■ **Excerpted data**:
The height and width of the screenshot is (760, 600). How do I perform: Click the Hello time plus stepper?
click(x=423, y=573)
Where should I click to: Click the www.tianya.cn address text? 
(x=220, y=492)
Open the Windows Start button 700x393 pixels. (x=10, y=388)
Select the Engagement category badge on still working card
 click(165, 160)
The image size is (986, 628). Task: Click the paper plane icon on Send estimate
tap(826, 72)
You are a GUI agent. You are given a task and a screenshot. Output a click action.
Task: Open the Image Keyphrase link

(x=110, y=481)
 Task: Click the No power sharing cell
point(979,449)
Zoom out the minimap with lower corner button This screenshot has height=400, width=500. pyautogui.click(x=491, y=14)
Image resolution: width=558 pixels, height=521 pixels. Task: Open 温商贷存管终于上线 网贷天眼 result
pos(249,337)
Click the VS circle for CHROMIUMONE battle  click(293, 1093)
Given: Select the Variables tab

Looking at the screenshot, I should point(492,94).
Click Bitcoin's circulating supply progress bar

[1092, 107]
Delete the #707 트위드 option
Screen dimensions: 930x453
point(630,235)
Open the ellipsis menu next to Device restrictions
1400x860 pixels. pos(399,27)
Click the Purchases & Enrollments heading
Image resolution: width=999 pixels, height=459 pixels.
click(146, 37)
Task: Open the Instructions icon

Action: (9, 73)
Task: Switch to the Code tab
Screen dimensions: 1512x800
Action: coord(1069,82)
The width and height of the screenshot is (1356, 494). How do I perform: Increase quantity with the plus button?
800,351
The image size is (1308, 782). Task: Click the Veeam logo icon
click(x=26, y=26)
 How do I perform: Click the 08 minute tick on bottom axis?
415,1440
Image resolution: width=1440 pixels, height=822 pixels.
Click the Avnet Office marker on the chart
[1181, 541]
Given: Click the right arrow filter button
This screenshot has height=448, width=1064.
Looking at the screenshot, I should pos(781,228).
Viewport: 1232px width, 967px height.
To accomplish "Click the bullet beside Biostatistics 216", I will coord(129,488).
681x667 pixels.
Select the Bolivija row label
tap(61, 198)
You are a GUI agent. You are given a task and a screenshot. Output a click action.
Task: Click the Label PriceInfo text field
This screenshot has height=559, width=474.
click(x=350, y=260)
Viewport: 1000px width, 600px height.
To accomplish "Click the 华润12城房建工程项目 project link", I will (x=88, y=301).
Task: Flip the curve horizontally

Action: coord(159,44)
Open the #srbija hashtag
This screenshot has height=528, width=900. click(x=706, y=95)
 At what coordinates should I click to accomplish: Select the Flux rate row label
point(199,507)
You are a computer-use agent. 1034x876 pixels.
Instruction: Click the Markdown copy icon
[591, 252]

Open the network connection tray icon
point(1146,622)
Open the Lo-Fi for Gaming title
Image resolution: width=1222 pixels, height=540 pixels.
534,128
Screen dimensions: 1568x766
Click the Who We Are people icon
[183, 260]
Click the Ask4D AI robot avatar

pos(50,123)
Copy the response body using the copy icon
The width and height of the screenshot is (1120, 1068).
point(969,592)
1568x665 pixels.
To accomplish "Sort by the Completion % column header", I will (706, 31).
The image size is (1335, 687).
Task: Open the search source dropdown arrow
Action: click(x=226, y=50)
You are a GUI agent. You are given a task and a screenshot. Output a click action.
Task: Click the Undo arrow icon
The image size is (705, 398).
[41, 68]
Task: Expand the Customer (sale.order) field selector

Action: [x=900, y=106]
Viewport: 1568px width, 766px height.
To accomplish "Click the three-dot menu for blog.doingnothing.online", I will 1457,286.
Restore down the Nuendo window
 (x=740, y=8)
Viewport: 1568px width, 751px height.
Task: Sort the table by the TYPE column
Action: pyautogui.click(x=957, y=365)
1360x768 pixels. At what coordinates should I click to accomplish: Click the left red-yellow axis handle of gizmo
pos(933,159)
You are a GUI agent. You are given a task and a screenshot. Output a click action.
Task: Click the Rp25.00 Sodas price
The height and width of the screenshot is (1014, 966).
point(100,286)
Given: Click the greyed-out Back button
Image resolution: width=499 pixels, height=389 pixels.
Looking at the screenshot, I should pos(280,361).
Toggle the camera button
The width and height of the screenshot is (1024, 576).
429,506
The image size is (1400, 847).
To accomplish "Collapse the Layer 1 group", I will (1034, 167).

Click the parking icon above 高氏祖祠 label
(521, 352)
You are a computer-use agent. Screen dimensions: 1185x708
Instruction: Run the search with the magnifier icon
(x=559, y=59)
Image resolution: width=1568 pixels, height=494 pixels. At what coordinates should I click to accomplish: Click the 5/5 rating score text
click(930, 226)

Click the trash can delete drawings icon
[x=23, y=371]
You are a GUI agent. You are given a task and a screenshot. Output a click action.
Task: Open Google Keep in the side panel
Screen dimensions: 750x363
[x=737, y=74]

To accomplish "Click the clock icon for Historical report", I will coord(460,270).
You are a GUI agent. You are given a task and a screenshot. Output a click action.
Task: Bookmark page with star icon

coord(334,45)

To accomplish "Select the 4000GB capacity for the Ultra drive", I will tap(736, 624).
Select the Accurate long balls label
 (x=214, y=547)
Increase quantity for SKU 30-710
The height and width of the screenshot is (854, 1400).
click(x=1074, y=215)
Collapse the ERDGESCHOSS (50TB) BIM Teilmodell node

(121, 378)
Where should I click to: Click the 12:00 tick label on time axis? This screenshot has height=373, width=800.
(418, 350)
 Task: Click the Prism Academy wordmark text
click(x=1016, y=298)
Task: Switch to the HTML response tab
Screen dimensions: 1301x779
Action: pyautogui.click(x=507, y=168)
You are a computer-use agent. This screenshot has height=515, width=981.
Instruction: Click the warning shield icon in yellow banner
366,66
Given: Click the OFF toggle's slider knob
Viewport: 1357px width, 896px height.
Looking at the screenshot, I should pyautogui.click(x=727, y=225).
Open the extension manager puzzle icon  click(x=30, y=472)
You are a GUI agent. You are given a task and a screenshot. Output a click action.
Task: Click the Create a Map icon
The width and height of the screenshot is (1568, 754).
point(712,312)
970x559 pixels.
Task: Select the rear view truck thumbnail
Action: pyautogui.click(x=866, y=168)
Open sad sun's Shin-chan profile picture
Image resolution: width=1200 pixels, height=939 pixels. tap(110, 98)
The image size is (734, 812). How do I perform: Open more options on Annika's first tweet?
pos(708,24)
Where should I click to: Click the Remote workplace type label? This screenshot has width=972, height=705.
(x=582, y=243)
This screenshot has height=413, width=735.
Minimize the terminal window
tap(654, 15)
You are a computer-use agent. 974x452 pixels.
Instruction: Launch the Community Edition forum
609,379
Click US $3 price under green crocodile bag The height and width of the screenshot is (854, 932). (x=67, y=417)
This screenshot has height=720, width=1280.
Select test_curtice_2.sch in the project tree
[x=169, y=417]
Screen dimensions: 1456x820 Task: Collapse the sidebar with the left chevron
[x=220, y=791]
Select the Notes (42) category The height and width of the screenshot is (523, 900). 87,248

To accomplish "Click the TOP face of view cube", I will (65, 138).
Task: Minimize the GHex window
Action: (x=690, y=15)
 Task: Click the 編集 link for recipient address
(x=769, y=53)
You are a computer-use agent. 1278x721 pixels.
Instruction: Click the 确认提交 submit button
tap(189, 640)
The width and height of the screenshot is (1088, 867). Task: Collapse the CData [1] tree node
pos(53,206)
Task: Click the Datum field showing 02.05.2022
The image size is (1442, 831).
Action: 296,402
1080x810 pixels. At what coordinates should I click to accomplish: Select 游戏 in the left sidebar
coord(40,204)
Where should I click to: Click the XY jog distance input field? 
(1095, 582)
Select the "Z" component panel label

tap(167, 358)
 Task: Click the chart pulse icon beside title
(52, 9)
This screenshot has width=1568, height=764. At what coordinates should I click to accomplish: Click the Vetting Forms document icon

■ **Task prompt**:
Check each line of the records for the word "Switch", then state how many lines have it, as a number only.

■ **Task answer**:
2